**Task prompt:**
Rewrite the items from the line with "I will point(764,1250)." up to and including the line with "Switch to the", changing "Port Settings" to "Network Settings" and keeping everything else unchanged. Return only those lines.

Entries for locating words and elements
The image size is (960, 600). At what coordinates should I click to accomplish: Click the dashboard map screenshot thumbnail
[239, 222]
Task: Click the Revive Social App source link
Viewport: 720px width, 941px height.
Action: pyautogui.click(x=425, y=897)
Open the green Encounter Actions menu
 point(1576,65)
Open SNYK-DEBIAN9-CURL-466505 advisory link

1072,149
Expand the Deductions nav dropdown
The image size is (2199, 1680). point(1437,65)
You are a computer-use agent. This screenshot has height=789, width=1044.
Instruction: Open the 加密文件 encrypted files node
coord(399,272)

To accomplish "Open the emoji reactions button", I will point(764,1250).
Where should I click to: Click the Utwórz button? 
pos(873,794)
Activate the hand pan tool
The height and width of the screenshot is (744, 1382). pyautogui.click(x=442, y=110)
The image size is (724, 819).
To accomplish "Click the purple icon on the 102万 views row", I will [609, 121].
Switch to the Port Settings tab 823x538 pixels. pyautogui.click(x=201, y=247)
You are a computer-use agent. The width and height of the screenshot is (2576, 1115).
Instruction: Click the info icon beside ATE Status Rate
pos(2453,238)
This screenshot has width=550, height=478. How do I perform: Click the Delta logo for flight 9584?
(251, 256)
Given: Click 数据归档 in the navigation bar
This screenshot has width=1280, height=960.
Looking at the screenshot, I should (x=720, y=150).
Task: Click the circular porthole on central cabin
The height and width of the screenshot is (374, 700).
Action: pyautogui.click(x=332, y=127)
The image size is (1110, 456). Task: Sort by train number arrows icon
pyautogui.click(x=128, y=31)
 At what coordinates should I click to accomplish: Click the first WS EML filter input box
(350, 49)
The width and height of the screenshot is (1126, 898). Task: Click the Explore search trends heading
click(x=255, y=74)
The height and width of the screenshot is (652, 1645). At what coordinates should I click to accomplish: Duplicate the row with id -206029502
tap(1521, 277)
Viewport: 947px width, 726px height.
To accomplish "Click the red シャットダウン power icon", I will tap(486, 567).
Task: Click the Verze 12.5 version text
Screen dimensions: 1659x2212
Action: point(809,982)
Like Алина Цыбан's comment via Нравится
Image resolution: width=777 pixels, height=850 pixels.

**Response to the task:**
To accomplish "Open the emoji reactions button", I will point(764,1250).
Where should I click to: Click the Utwórz button? 
pos(873,794)
Activate the hand pan tool
The height and width of the screenshot is (744, 1382). pyautogui.click(x=442, y=110)
The image size is (724, 819).
To accomplish "Click the purple icon on the 102万 views row", I will [609, 121].
Switch to the Network Settings tab 823x538 pixels. pyautogui.click(x=201, y=247)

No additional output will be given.